By Nancy Hollingshead
Jan. 21, 2011
Scott Meacham joined Crowe & Dunlevy law firm this month as a shareholder and director after serving as state treasurer of Oklahoma since 2005. He did not run for re-election in November. Meacham formerly served as CEO and general counsel of First National Bank & Trust of Elk City, and practiced law in Clinton.
1. What will be your duties as you oversee Crowe & Dunlevy's banking and financial institutions practice group?
At Crowe & Dunlevy, we have a great group of banking lawyers at both our Tulsa and Oklahoma City locations. They are very talented and extremely knowledgeable of the intricacies of the rapidly changing landscape of banking law.
My role will be to coordinate the firm's representation of banks and financial institutions in the areas of loan negotiation and documentation, bank and bank holding company organization and operation, regulatory compliance and representation, and corporate and personal trust.
My initial focus has been on understanding the current relationships the firm has and identifying areas where we can provide additional value for clients. I have also been studying the new Dodd-Frank Financial Reform Act because of the myriad of new changes it will bring for Oklahoma banks and financial institutions.
2. What will be the biggest effect on Oklahoma and its citizens from the act?
I believe it will usher in a period of unprecedented bank consolidation and diversification as many smaller banks decide the costs of doing business make it impossible for them to continue to operate unless they pursue some sort of niche strategy or merge with a larger bank or multiple smaller banks. At the individual bank level, it will mean lower earnings on debit cards, which will make it more difficult for banks to offer free and low-cost checking accounts, and increased costs and burdens associated with home real estate lending, which may lead many banks to cease offering home mortgage products.
Also, banks will face a new and very powerful consumer regulator in the Bureau of Consumer Financial Protection.

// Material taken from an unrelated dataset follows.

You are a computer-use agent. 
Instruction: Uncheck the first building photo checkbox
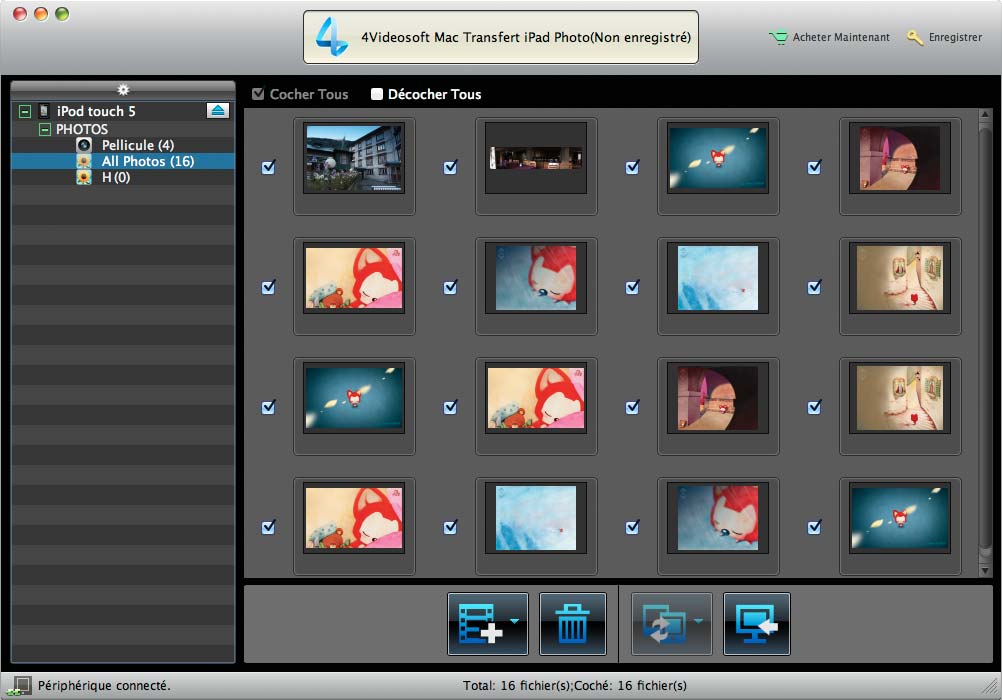[x=268, y=167]
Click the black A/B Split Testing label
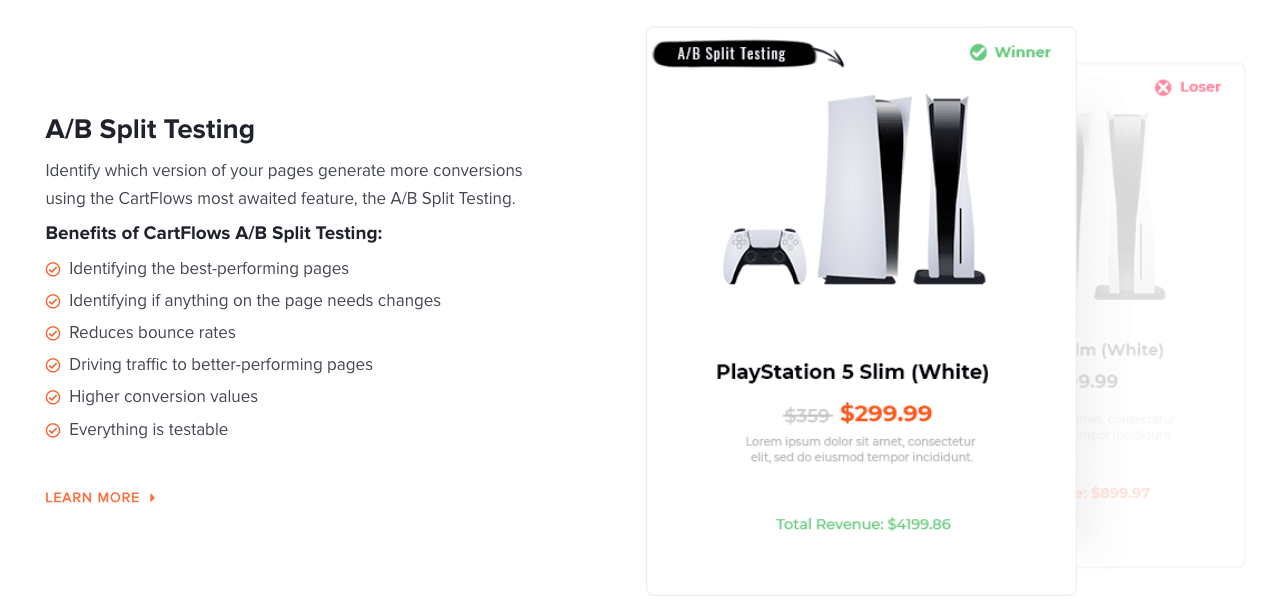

3. What do you see as the state's financial outlook for 2011?
Oklahoma has clearly started on the path out of the recession we suffered through from late 2008 until about March of 2010. Although state economic activity and resulting state revenues have improved, we still have a long way to go until the economy gets back to where it was before the downturn.
I believe our economy has been growing at around 2 to 3 percent since last March. For 2011, I see a continuation of slow growth in that range. I do not think we will see an improvement in growth rates until the price of natural gas rebounds. So, it looks like the economy will continue to improve but at a slow pace for the rest of 2011.
4. After leading such a public life, what do you expect now that you are entering the private sector again?
Both my wife, Susan, and I are very private people. My original life goals never included being a politician or a public servant. Politics sought me out instead of the other way around. I got into politics at the urging of and to help my best friend from law school, Brad Henry, when he was elected governor.
It was always my plan to return to the private sector and a more private existence after his term of office was over. It will be nice to be able to go out on a date with my wife and absolutely no one will know who we are.
5. What single thing are you most proud of during your time as state treasurer?
We accomplished a lot in the 5 1/2 years I was privileged to serve. As a group, I am most proud of my staff and the great job they did at implementing all of the changes I wanted to make.
If I had to choose one thing, however, I would probably say it is the hundreds of millions of dollars in savings and increased earnings I was able to obtain for Oklahoma's taxpayers. I was able to modernize and restructure the state's investments and more than triple earnings on state investments, which amounts to over $100 million a year.
I was also able to renegotiate a myriad of state financial services contracts, saving over several hundred million over the term of these agreements.
At the end of the day, that is probably the most important thing a state treasurer can do.